Information on Arabidopsis and its genome sequence is available from The Arabidopsis Information Resource (TAIR), MIPS Arabidopsisthaliana database (MATDB), Kazusa Arabidopsis data opening site (KAOS) and TIGR's Arabidopsis thaliana annotation database. Sequence-based, genetic and physical maps of the Arabidopsis genome are available from the Cold Spring Harbor Laboratory.
This paper, and its companion, just begin to scratch the surface of the overwhelming amount of information contained in the sequence of two plant chromosomes. Comparing this paper with the chromosome 4 paper, the interest of the primary authors is clear. While Lin et al. emphasize chromosome structure and organization, Mayer et al. appear more interested in protein-coding sequences and the functional classification of the predicted proteins. Once the entire Arabidopsis genome (ecotype Columbia) is completed and the complete sequence of the Landsberg ecotype is released to researchers, a flood of papers is likely to overwhelm the plant community. In a sense, this is somewhat frustrating, as we will be forced to rely on others to analyze and summarize the important information. Not all researchers agree on what data is important, how to present it or how to interpret it. As a case in point, both the chromosome 2 and the chromosome 4 papers make reference to the large duplication event shared by the two chromosomes. Lin et al. report that this duplication is 4.6 Mb long, with several translocations or inversions, encompassing a total of 1,100 genes. Mayer et al. report that the two chromosomes share four blocks of conserved sequence, two of which are inverted, totaling 2.5 Mb in length. Which interpretation is correct? Another source of frustration is the lack of consistency in reporting results. While Lin et al., reporting on chromosome 2, place more emphasis on the overall chromosome structure and the organization and distribution of various elements, Mayer et al. place more emphasis on the genes, predicted functions and structural components. It makes this reporter wish that the two teams had coordinated with one another, divided up the various areas of interest and done a complete report on those areas for both chromosomes. For now, we must be satisfied with a partial analysis.

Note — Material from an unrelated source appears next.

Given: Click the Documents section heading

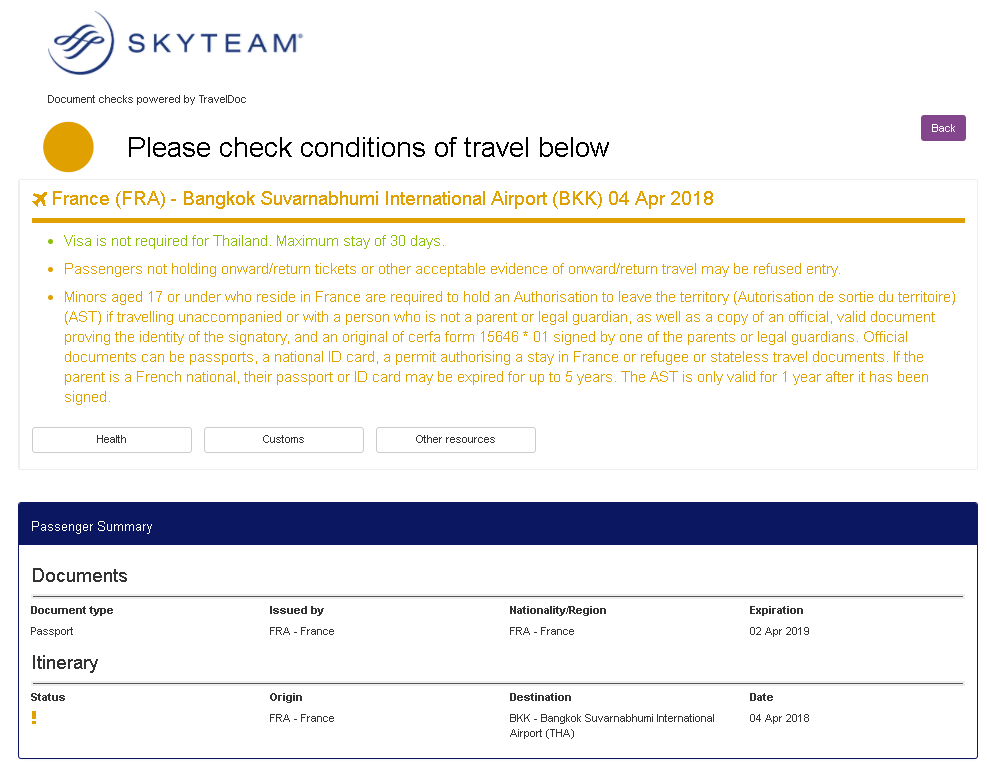Looking at the screenshot, I should [79, 576].
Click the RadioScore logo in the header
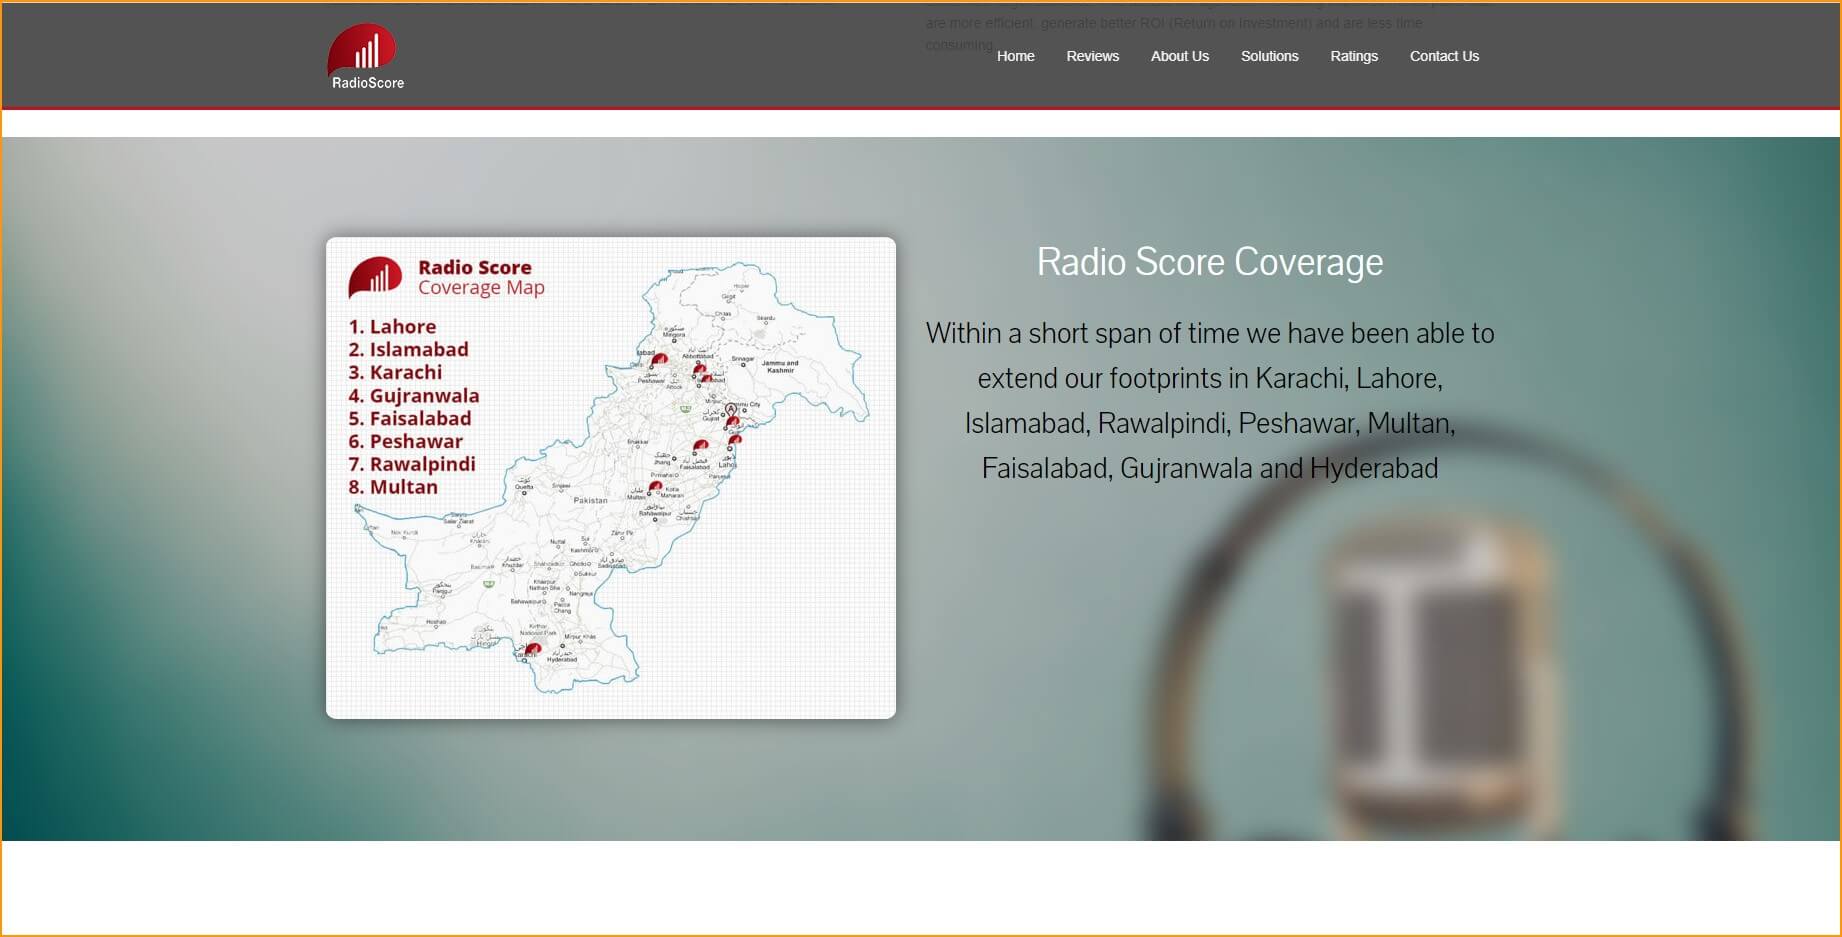Image resolution: width=1842 pixels, height=937 pixels. 366,57
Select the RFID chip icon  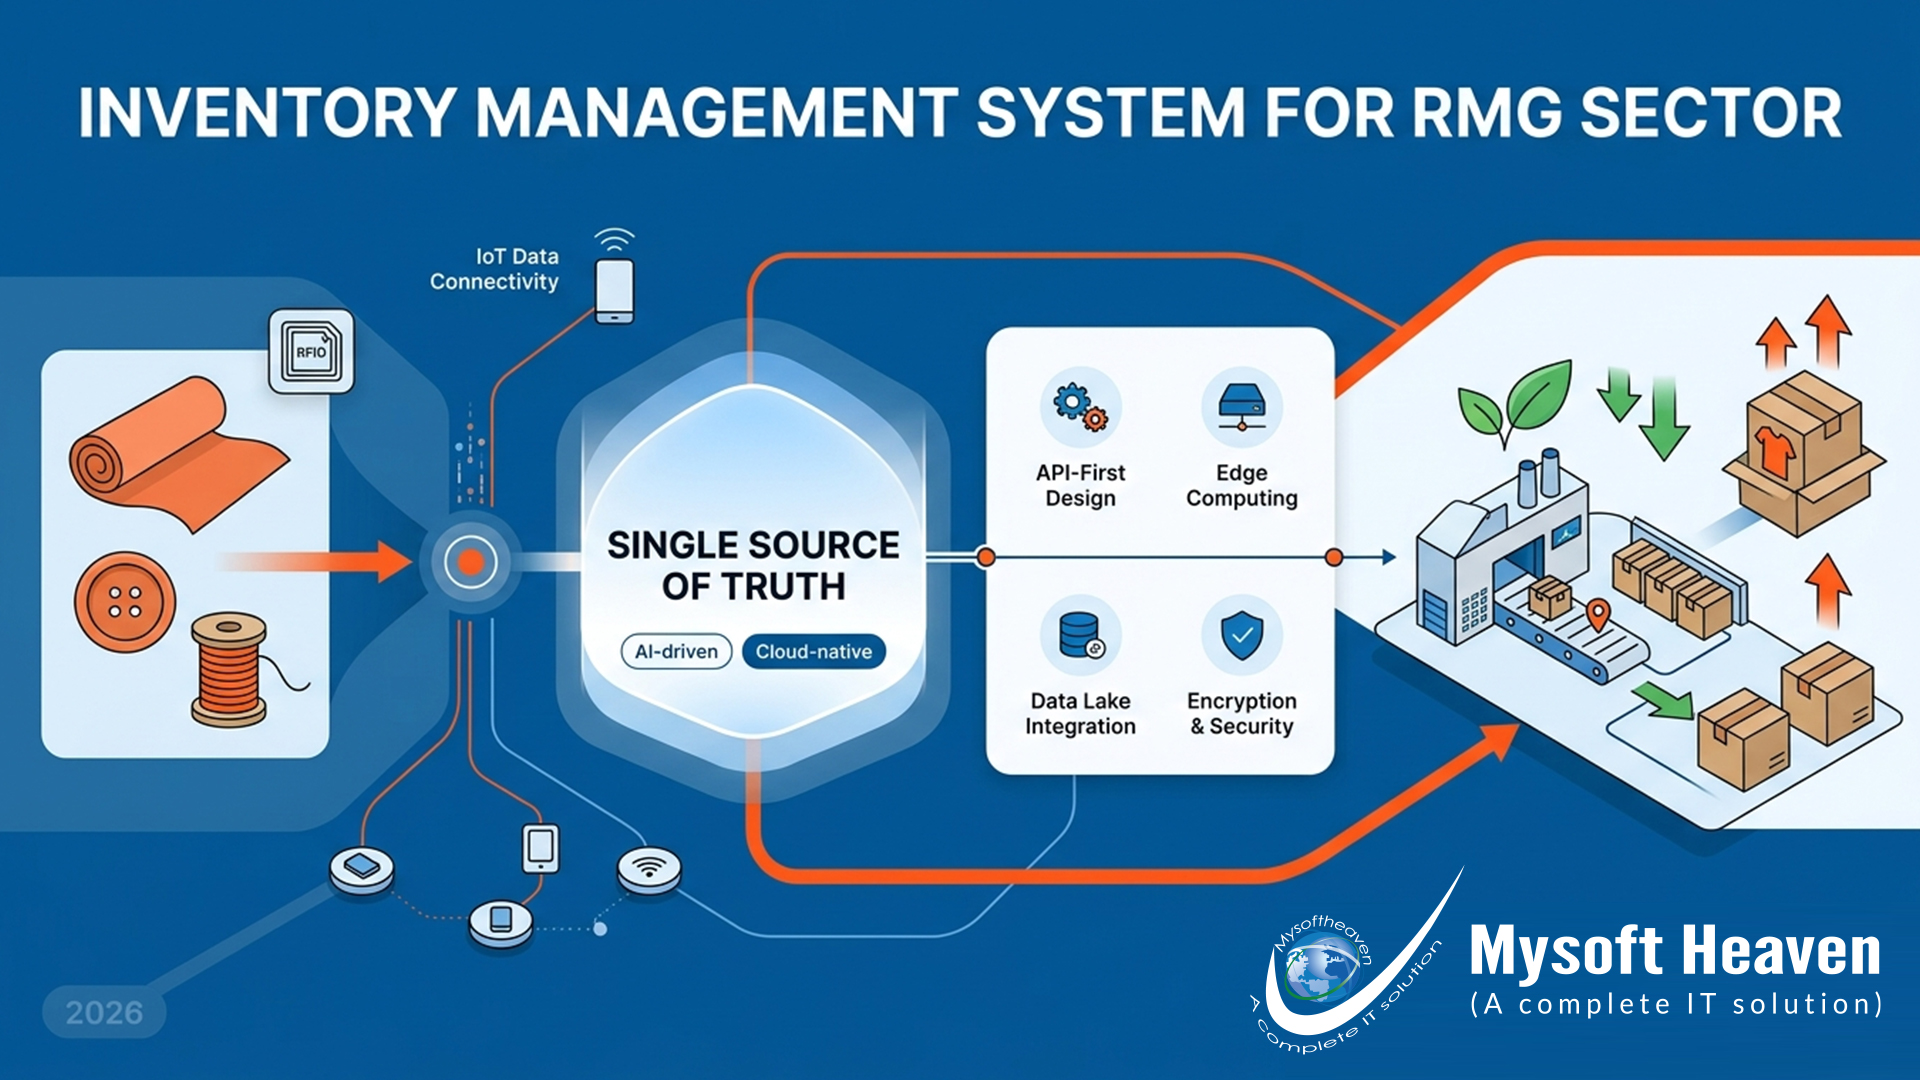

The upcoming completion of the Arabidopsis genome will truly be a landmark. For the first time, we will have the complete genetic blueprint for a flowering plant. The initial data, especially from Lin et al., suggest that all plants have a common set of genes for many functions. It is already clear that many of the genes found in other plants are present in Arabidopsis, even when comparing across the monocot/dicot and angiosperm/gymnosperm divisions. But until another plant, such as rice, is completely sequenced, it will be difficult to evaluate the size of that set of common genes. With the Arabidopsis genome expected to be finished by the end of the year, we can then move on to the more complex area of functional genomics and begin to elucidate the function of the estimated 25,000 proteins that make up a flowering plant.